Oui, donc, en ce sens, les promoteurs de la total-démocratie aujourd’hui sont bien de l’espèce des croisés. Ils sont emportés par un rêve qui les surplombe et qui nous conduit, avec eux, vers l’abîme. Ce n’est pas seulement qu’ils ne savent pas ce qu’ils font (ce qui ne nous dispose en rien à leur pardonner), c’est qu’ils embarquent la planète entière dans leur fantasmagorie totalisante. Vus par les Arabes, les croisés sont avant tout des pillards et des massacreurs – voir Amin Maalouf sur le sujet – des pèlerins du néant. Les croisades puent la mort, toutes les croisades, celles où le Nom de la Démocratie s’est substitué à la Croix du Christ comme les autres. Une croisade, ne l’oublions pas, c’est un mouvement de foule qui commence par un prêche, une exhortation en forme de mobilisation – on est en plein dedans, aujourd’hui, même si les « prêcheurs » ne sont pas tous papes ou rois... on vit à l’âge démocratique, après tout...

Notes

[1Si l’apolitisme et la futilité consumériste de la jeunesse sont si consciencieusement entretenues à Taïwan, si le monde étudiant y est si constamment infantilisé, c’est distinctement dans le but de préparer ces jeunes gens à devenir la pâte molle dont on fera, le jour venu, de la chair à canon.
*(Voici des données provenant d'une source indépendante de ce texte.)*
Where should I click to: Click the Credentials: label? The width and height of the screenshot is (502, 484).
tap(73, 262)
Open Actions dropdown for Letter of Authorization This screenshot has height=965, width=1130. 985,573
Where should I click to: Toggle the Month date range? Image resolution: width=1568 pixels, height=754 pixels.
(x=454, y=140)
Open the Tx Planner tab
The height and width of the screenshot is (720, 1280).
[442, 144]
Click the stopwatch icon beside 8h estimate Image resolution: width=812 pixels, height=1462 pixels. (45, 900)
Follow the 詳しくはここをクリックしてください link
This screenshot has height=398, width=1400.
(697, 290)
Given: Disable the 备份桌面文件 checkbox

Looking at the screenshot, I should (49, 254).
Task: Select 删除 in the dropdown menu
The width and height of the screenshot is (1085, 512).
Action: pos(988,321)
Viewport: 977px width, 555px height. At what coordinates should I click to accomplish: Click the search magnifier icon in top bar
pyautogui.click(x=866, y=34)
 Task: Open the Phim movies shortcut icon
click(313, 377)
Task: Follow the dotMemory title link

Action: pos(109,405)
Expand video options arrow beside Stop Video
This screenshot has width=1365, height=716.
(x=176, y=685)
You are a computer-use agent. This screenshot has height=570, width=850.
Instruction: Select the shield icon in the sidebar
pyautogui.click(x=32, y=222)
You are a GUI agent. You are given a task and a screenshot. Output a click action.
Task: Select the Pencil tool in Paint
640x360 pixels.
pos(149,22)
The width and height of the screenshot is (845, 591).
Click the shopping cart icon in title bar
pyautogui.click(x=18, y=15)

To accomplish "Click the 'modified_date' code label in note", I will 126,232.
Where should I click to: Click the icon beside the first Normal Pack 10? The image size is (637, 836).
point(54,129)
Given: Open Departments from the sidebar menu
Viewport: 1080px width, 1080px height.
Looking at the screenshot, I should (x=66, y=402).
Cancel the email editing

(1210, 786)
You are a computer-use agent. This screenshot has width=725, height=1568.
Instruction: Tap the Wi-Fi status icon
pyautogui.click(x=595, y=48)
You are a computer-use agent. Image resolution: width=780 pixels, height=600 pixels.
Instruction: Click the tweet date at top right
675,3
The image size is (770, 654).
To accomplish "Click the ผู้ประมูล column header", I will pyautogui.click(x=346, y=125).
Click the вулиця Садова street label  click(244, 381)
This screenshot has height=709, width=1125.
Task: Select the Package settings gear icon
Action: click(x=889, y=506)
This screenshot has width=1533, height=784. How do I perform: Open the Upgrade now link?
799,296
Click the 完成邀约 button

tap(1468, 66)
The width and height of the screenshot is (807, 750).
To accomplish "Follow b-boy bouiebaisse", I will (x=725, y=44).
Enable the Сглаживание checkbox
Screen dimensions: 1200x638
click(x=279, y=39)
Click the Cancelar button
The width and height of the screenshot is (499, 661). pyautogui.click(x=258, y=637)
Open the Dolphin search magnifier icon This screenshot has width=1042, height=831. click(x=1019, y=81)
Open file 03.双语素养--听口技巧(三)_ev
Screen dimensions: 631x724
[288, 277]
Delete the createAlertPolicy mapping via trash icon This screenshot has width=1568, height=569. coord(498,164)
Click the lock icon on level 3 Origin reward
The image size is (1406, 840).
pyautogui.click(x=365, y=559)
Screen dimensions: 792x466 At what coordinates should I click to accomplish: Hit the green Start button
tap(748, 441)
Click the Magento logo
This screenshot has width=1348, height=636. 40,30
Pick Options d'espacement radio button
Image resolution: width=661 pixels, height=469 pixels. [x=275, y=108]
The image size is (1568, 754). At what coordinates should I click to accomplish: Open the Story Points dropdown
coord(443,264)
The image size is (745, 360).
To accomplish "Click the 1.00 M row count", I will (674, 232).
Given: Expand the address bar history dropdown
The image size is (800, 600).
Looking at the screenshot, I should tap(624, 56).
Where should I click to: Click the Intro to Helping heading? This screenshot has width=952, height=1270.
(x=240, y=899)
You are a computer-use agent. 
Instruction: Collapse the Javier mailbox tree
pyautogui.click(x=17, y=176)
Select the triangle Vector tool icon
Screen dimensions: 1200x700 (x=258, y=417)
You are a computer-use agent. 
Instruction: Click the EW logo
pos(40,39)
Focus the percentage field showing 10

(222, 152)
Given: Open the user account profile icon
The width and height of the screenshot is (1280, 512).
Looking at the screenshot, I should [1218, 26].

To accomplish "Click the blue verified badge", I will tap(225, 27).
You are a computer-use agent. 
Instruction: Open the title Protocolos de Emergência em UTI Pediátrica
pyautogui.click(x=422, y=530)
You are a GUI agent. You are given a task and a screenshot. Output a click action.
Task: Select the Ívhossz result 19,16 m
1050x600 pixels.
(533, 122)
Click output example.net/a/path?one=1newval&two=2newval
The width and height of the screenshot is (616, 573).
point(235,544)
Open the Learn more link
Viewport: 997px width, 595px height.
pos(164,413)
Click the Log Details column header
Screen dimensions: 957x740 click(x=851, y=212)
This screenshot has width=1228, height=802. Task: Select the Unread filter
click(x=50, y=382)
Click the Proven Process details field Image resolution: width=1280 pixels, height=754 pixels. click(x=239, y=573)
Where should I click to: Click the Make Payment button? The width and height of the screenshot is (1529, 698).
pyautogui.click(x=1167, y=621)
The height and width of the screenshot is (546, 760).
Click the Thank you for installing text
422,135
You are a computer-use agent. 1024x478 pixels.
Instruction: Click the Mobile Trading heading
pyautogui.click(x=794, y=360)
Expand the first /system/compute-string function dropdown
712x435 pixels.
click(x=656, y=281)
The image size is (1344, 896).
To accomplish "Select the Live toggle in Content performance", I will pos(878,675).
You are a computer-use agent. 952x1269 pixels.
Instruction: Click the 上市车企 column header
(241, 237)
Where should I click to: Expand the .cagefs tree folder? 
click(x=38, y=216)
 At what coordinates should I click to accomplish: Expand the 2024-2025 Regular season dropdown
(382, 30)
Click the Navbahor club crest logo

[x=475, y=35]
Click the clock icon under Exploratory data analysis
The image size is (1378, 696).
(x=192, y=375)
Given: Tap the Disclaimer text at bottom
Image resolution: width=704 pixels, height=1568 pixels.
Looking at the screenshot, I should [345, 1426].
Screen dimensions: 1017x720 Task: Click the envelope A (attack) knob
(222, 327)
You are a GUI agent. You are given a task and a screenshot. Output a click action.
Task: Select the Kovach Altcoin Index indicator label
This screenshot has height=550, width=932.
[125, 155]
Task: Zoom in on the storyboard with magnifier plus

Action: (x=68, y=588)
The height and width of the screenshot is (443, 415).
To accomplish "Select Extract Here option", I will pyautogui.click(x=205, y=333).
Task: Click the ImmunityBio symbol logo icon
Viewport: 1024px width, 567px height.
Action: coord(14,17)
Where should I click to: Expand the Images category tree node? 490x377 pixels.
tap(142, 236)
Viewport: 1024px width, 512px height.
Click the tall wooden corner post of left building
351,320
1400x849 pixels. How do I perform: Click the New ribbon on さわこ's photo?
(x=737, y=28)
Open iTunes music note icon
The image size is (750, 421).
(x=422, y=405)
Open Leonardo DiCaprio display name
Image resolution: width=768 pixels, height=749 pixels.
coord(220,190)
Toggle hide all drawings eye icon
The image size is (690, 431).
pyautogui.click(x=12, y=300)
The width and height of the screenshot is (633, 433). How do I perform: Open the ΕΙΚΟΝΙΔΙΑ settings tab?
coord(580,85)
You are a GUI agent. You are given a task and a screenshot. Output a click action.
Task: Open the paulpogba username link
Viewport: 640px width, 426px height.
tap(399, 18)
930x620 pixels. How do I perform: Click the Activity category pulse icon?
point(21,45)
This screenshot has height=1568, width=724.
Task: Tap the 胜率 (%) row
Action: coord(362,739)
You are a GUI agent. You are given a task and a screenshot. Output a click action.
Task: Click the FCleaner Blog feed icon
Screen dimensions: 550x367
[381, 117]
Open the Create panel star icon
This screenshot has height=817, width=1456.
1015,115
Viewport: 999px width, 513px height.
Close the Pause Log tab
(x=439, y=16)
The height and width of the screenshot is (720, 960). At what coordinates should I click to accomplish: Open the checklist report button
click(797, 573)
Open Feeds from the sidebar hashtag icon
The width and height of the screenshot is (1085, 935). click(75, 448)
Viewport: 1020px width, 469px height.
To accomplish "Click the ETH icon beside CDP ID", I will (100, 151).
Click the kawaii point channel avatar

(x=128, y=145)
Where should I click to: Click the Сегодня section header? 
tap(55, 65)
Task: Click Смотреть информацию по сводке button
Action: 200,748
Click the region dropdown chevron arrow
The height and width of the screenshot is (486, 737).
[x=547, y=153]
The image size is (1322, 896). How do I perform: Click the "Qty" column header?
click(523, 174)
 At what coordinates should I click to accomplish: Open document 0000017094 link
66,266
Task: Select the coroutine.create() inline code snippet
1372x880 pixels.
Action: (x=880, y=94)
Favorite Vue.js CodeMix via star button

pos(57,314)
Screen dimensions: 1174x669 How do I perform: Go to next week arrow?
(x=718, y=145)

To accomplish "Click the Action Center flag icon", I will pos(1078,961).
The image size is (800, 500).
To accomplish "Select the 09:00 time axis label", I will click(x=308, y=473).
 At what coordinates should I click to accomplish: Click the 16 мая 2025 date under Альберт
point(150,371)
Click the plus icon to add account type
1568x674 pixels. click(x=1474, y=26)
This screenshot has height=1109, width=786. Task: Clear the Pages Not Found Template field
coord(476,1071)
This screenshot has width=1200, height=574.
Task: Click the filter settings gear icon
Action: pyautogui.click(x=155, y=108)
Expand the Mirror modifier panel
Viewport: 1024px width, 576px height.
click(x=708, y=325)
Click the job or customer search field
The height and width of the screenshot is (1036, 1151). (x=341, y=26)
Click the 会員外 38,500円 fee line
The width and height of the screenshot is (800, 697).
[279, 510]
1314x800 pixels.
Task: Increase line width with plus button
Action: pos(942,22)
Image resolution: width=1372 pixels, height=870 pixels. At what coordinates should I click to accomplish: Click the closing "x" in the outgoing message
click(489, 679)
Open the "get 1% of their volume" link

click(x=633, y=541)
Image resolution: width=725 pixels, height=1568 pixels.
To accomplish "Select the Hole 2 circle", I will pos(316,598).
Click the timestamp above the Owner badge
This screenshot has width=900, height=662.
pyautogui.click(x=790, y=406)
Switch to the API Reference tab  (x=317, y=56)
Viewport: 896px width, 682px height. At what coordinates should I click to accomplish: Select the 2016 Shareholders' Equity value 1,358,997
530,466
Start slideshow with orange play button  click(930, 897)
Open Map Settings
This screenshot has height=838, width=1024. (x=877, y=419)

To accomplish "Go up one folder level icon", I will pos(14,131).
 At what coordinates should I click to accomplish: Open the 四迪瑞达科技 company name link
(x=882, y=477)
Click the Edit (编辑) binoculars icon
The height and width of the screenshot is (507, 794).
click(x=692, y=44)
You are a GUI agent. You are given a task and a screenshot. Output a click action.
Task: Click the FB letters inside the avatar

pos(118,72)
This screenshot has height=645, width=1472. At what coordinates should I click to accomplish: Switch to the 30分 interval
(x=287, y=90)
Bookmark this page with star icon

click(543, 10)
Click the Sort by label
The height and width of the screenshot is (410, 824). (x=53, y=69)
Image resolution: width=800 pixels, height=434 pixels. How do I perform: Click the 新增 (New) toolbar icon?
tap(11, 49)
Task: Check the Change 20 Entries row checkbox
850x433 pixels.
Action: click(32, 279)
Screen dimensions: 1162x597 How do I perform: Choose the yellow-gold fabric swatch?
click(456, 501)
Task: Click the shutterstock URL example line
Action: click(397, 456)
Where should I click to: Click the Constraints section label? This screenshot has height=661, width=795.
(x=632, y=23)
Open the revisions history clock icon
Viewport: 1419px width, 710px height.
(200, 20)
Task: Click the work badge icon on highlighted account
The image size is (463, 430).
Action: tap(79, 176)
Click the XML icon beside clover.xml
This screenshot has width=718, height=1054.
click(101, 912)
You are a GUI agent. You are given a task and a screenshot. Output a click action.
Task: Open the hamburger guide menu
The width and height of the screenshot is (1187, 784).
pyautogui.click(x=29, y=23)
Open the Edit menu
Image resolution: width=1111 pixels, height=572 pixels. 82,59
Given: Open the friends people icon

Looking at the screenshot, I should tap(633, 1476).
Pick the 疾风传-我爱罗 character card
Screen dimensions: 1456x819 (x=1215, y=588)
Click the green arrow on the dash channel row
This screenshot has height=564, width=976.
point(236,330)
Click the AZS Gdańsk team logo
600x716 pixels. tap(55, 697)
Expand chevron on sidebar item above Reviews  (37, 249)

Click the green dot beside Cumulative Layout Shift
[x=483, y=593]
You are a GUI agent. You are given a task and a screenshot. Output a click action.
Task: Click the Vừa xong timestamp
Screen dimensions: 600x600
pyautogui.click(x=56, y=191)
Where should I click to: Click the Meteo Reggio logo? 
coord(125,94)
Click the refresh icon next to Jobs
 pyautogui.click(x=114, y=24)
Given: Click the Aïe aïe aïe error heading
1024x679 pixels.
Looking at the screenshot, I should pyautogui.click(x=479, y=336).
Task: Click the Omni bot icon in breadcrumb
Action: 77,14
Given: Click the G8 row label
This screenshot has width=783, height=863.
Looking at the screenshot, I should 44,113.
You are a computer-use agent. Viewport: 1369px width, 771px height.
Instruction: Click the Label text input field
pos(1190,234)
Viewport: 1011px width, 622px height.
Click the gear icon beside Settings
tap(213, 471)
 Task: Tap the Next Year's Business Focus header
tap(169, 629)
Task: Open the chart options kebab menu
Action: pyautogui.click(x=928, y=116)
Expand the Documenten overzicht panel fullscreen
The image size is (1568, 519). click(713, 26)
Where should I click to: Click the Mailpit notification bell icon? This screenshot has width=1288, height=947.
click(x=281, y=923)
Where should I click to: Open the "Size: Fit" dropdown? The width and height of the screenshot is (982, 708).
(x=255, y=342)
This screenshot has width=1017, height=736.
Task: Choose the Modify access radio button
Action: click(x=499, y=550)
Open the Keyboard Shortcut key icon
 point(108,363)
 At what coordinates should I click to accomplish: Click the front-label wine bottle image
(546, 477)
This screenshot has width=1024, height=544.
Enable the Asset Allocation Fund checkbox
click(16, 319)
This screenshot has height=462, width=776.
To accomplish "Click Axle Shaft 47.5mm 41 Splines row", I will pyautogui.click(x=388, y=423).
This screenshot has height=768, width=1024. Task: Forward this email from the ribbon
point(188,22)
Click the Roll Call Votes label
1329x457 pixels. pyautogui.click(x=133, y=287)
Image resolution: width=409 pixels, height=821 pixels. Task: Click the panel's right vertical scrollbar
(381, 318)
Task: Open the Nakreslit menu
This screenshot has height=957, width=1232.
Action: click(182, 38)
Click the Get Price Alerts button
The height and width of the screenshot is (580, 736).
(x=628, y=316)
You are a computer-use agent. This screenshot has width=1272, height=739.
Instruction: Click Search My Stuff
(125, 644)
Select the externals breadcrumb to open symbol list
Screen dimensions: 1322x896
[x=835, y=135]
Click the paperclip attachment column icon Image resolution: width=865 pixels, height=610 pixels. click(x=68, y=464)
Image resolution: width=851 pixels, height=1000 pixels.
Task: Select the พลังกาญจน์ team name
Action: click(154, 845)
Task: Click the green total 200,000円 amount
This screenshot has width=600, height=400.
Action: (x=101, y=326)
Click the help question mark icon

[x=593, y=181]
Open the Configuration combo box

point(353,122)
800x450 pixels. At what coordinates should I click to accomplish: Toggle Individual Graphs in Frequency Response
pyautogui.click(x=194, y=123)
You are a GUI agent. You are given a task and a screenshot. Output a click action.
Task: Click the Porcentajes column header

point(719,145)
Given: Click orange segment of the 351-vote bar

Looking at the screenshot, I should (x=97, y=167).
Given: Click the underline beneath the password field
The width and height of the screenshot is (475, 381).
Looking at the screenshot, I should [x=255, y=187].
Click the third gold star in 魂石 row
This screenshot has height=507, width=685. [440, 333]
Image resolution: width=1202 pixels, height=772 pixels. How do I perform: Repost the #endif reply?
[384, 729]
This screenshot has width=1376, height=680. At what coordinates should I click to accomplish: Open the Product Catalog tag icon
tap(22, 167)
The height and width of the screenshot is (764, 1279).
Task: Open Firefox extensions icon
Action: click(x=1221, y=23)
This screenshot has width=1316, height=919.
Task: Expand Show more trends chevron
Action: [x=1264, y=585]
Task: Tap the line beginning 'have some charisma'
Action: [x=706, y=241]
La perspective de la mobilisation totale passe par ce type de mise en condition déréalisante.

[2La fascination qu’exerce l’Etat d’Israël sur les élites politiques, médiatiques, voire académiques de Taïwan en dit long sur les fantasmes dont leurs rêves de grandeur sont peuplés : leur modèle est ici un « petit Etat » équipé du droit de conquête, fondé sur un suprémacisme racial décomplexé et, bien sûr, assuré du soutien sans faille des Etats-Unis... « Israel’s formidable military strength is an admirable model for Taiwan to survive in this turbulent environment », écrivait ainsi récemment en toute candeur un certain Eric Chiou, professeur associé à l’Université nationale Yang Ming Chiao Tung (Taipei Times, 9/06/2022) – le genre de collègue dont on dira volontiers qu’on préférerait se casser la jambe plutôt qu’avoir à le croiser dans un couloir...

[3« Le but de la Chine est de bouter les Etats-Unis hors du Pacifique », entretien avec Cleo Paskal, « chercheuse canadienne associée à la Fondation pour la défense des démocraties », Le Monde du 3/06/2022. On remarquera à cette occasion que dans leur frénésie d’alignement sur la propagande anti-chinoise, les journaux supposés sérieux convoquent désormais de manière systématique de supposées autorités académiques qui ne sont que des lobbyistes professionnels. Comme son nom l’indique, la « Fondation pour la défense des démocraties » n’est pas un centre de recherche de type universitaire mais une officine propagandiste et les « chercheurs » qui s’y activent sont des mercenaires intellectuels dont on se dispense de nous indiquer les ouvrages de référence qu’ils ont produits – et pour cause. L’exemple le plus caricatural de cette rupture par la presse des règles déontologiques les plus élémentaires, c’est la façon dont tout le discours sur le « génocide » ouïgour constamment amplifié par les journaux s’appuie sur une source unique – Adrian Zenz, un chrétien fondamentaliste s’activant au service d’une fondation vouée à la lutte contre le communisme. Ce glissement des médias, consistant à légitimer comme autorité scientifique des employés des fabriques de narratifs anti-chinois (ou russes...), est une forfaiture et une rupture de confiance avec le public. Ce sont désormais les médias qui agencent le discours des supposés spécialistes – ce qui disparaît, dans ce processus, c’est l’indépendance de la recherche, comme instance et autorité, et avec elle, le respect du public pour la connaissance.